◆ **Available data**
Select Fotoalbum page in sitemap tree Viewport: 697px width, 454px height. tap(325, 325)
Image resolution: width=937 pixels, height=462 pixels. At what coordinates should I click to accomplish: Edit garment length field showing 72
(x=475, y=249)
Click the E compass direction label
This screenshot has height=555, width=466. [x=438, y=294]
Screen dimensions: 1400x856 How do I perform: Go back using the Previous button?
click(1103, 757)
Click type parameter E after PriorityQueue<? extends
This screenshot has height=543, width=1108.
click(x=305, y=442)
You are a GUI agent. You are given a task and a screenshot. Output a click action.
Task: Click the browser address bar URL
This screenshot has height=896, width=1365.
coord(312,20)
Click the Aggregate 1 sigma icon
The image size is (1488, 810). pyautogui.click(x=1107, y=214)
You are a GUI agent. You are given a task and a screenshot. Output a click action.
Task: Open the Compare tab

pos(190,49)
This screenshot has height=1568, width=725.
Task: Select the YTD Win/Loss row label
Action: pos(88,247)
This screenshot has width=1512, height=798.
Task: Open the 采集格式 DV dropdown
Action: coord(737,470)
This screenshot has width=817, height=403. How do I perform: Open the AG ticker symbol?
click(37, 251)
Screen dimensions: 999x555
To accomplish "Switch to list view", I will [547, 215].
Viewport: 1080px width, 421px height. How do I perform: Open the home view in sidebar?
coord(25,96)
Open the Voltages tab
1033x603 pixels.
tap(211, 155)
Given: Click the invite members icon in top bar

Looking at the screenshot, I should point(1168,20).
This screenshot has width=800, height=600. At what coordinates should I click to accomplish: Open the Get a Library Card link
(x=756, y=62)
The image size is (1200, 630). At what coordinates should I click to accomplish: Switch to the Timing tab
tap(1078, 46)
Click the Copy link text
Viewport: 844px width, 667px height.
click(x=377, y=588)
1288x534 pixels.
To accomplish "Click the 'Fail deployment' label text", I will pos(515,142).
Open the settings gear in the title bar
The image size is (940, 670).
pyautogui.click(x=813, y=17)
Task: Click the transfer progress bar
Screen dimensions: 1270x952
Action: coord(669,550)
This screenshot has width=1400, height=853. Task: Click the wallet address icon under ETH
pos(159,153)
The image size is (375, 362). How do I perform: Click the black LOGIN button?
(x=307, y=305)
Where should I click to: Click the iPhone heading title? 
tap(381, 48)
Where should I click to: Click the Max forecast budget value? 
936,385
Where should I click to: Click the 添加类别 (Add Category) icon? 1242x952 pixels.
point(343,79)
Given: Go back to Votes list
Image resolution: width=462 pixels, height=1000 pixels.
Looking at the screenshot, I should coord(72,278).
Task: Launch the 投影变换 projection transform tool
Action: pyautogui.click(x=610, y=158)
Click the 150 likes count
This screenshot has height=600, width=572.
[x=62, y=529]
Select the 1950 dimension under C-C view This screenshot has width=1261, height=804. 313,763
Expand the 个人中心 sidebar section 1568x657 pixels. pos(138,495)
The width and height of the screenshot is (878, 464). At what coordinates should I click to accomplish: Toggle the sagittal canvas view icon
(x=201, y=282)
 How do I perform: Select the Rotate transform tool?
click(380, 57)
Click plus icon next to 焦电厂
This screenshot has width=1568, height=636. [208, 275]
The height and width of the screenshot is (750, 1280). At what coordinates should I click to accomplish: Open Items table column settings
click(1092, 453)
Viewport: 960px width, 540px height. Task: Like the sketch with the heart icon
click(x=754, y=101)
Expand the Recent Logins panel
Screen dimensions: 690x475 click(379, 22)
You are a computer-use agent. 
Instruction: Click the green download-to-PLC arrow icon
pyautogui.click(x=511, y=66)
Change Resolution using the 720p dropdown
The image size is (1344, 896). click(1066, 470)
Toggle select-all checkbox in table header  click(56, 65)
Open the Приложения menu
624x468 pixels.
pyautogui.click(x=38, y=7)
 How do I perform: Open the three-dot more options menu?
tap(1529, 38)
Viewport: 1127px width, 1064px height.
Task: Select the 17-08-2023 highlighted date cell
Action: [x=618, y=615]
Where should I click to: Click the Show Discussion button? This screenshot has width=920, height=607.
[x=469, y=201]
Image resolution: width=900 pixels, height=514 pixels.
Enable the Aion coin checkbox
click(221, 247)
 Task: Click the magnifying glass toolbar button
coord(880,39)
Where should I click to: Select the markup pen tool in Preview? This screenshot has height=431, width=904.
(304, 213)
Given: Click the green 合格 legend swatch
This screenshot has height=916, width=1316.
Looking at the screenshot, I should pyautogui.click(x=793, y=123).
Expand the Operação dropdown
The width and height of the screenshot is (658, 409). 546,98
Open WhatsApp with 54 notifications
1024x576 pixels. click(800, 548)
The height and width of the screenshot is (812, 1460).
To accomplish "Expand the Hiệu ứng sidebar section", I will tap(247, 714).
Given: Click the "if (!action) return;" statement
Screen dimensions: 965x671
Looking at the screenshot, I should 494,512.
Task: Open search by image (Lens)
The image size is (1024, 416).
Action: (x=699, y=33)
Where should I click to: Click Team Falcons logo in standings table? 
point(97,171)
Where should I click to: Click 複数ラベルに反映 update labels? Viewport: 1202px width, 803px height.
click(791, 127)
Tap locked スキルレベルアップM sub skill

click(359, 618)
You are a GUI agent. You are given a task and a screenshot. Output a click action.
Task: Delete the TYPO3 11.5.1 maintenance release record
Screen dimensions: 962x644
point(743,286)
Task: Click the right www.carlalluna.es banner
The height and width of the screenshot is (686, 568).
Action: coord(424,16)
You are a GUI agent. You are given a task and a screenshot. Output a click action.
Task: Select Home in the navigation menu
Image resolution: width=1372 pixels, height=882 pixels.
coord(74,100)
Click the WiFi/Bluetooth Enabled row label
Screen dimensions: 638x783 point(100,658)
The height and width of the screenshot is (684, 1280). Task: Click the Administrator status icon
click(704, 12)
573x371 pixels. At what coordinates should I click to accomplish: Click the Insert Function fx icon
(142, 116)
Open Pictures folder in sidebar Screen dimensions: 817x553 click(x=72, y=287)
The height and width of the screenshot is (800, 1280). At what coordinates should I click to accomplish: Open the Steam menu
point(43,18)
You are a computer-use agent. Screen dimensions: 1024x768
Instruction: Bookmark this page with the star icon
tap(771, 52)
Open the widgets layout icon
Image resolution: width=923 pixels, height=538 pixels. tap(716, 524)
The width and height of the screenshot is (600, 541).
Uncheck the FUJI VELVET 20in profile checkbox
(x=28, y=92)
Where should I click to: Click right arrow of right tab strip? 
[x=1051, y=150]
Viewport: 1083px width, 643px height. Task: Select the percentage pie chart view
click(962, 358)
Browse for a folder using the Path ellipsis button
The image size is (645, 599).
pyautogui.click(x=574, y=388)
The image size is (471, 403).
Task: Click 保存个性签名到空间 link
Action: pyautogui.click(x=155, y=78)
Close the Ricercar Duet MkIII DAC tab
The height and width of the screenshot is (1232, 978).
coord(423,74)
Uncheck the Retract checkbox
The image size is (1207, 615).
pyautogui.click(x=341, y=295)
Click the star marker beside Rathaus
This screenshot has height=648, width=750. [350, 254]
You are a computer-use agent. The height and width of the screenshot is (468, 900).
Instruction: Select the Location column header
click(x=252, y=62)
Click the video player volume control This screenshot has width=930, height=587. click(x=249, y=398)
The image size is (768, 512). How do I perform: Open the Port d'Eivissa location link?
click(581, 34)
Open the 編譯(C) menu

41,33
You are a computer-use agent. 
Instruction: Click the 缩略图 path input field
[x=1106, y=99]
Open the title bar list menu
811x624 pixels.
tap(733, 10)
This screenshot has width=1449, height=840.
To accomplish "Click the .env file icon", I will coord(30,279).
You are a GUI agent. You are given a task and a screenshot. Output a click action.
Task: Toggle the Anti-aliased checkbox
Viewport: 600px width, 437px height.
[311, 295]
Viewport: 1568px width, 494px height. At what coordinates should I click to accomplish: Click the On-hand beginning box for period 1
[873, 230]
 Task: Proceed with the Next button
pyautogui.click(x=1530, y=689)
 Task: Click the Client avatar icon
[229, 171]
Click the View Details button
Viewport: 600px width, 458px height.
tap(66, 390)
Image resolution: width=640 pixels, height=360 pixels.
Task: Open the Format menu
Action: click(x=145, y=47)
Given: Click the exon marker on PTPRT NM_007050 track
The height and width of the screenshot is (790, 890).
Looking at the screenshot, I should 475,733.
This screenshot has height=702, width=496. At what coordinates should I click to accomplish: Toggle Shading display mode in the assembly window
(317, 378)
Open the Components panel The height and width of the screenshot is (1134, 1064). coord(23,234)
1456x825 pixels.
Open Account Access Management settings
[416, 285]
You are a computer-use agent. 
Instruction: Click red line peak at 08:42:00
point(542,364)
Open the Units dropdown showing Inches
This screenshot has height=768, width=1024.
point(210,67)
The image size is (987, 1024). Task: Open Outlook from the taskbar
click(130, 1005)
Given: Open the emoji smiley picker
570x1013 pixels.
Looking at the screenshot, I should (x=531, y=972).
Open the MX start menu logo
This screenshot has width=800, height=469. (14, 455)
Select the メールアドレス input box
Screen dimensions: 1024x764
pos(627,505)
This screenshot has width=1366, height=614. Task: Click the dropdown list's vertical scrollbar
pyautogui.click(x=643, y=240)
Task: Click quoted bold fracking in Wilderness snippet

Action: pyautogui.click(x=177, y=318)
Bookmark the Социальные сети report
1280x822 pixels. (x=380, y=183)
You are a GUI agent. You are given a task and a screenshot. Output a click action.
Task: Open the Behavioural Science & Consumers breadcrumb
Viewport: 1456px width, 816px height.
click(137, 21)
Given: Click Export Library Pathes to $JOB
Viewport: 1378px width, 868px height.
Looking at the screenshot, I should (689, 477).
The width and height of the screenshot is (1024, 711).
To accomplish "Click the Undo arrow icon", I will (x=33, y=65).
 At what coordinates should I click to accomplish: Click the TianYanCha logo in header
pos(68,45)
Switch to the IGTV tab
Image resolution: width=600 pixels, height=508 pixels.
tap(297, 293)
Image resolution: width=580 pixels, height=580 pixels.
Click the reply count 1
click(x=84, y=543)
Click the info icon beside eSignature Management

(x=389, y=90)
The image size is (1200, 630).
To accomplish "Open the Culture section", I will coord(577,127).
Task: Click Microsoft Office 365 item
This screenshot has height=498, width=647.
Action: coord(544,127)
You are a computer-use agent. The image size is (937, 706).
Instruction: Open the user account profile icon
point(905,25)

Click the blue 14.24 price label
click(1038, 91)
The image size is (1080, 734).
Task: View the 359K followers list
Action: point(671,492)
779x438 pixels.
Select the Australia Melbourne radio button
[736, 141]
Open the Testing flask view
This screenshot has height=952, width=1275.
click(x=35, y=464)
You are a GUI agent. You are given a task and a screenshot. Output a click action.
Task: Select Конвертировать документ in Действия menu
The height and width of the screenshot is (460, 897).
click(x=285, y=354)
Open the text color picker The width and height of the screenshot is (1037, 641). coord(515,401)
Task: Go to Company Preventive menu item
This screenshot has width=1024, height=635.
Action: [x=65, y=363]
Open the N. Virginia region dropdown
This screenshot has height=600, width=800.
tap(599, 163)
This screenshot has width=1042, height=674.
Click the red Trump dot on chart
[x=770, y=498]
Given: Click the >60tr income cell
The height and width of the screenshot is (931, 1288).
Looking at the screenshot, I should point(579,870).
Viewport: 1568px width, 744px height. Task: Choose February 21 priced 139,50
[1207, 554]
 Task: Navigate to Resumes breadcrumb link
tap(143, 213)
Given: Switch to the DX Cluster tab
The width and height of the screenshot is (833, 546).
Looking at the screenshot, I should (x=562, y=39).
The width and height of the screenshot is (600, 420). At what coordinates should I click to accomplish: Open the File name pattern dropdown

◆ **Exercise**
Task for the records above: copy every line in which the word "section" occurs.

◆ **Expected output**
Expand the 个人中心 sidebar section 1568x657 pixels. pos(138,495)
To accomplish "Expand the Hiệu ứng sidebar section", I will tap(247, 714).
To accomplish "Open the Culture section", I will coord(577,127).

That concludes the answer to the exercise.